Friday, April 09, 2010

In Defense of the Laramie Project

The Tyler Civic Theatre of Tyler, TX apparently planned to produce The Laramie Project, inspired by the life and death of gay university student Matthew Shepherd from information gathered in interviews after Shepherd's death.

Of course, as is too often the case, Religion proves to be the enemy of tolerance and compassion, and the nasty voices of homophobia have been raised in protest against the production, and the theatre's board has reportedly been considering pulling their support for the production.

In response, I sent TCT the following letter today -

To the leadership of Tyler Civic Theatre:

I am originally from Texarkana, AR. I earned my BA from a small, liberal arts university in Arkadelphia, AR. I lived for 10 years in Dallas, and while living in Dallas worked in Dallas, Waco, Longview, and Fort Worth. I spent a total of 34 years in Arkansas and Texas, about 20 of those years in the “ArkLaTex” area (which includes Tyler). So, I am familiar with the area, the attitudes, the social location. I write not as a judgmental outsider, but as a native of the area (though for some 9 years now I have lived on the East Coast…Maryland, New York, Florida).

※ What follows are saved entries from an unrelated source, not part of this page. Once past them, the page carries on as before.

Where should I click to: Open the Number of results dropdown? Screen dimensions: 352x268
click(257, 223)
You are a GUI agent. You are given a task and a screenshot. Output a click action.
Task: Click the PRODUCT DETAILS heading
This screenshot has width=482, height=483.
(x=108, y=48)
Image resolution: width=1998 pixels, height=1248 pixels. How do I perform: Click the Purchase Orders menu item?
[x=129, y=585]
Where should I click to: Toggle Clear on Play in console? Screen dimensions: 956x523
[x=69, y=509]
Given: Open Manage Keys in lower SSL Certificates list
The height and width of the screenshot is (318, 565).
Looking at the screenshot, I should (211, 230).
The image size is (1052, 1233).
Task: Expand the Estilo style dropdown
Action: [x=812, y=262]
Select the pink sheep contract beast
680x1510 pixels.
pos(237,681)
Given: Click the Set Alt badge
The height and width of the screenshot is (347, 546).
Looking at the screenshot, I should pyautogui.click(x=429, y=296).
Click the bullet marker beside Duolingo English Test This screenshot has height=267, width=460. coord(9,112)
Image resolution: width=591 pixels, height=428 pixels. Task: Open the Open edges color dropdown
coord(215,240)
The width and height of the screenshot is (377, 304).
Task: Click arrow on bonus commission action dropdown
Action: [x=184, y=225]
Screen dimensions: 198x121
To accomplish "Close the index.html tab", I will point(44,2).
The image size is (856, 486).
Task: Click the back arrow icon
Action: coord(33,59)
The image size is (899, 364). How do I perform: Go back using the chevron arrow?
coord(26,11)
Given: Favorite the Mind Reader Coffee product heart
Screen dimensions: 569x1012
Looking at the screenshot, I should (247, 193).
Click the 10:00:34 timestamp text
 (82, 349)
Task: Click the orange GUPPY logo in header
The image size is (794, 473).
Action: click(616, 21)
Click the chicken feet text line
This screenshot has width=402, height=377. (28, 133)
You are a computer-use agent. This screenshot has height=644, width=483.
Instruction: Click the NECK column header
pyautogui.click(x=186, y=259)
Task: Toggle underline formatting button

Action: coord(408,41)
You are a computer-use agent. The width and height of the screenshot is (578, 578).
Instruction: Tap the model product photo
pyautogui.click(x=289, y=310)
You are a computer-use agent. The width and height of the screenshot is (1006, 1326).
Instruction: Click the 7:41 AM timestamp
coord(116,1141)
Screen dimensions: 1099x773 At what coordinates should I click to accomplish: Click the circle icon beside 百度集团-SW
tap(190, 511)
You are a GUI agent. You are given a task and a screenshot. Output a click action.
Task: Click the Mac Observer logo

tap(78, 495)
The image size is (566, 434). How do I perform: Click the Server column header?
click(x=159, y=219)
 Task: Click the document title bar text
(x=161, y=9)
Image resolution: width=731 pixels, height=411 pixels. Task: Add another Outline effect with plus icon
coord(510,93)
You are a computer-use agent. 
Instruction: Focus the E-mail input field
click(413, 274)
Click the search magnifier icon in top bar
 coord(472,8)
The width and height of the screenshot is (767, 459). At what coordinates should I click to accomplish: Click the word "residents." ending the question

I want to say as a Gay man, I found Southwest Arkansas/Northeast Texas to be, well, unfriendly. It was a place where prejudices (religious prejudices, racism, sexism, homophobia, distrust of immigrants, etc.) were abundant and often lifted to the level of civic pride and religious values! Hatred and fear of the “Other” is normative in the rural South and Midwest and while that may make those in the majority feel a bit safer or even superior, it can make the “Other” feel quite unwelcome and unsafe.

As a gay person growing up in that area, I found my salvation in the arts (no surprise there!). The freedom of the stage and screen allowed me to be exposed to ideas beyond the provincialism of my small town. I learned from film, television, and theatre (and glorious books) that the world was bigger than my limited experience of it and that somewhere in the world there was a place for people like me. I am so thankful for the entertainment media that provided me knowledge of a life and a world beyond the fears and prejudices and limited experiences of my community. Because of courageous artists, even in local and often repressive environments, I have spent almost 2 decades living in urban areas, I have earned two masters degrees and a doctorate degree, I am now a published writer, and I even have a profoundly spiritual life (in fact, my “job” is as the spiritual leader of a 600+ member progressive church).

Why do I imagine that you would care in the slightest about my personal biography? Because I find it heart-breaking that your theatre has both demonstrated the courage to produce the Laramie Project and the cowardice to consider changing those plans.

What if you actually do go through with the production?
Will self-righteous, narrow-minded, fearful people object? Almost certainly.
Will they refuse to come? Probably.
Will they boycott and protest? Possibly.
Will you emerge with your courage and integrity in tact, a strong voice for artistic freedom and the diversity of ideas and experiences? Yes indeed!!!

And what’s more…I can promise you that somewhere in your audience there will be a struggling same-gender loving person, or a parent of a gay or lesbian person who is also struggling against the fears and hatreds of local society, who will be strengthened and encouraged because of your production. Isn’t that worth more than all the hate-speech that will come your way? In fact, such hate speech is what dehumanizes gay people to the point that a Matthew Shepherd can be brutally slain in his youth. Such fear and hatred of the Other is why poor Matthew only lives in story, film, and stage productions today. You have a chance to stand up to the very forces that killed Matthew Shepherd…by simply not letting them dictate your decisions.

It is my hope that you will produce this play, that it will be well attended, that at least one life will be positively changed as a result, and that I can say with pride that I come from an area where at least the arts are willing to pay tribute to the beauty of all souls and the power of the indomitable human spirit.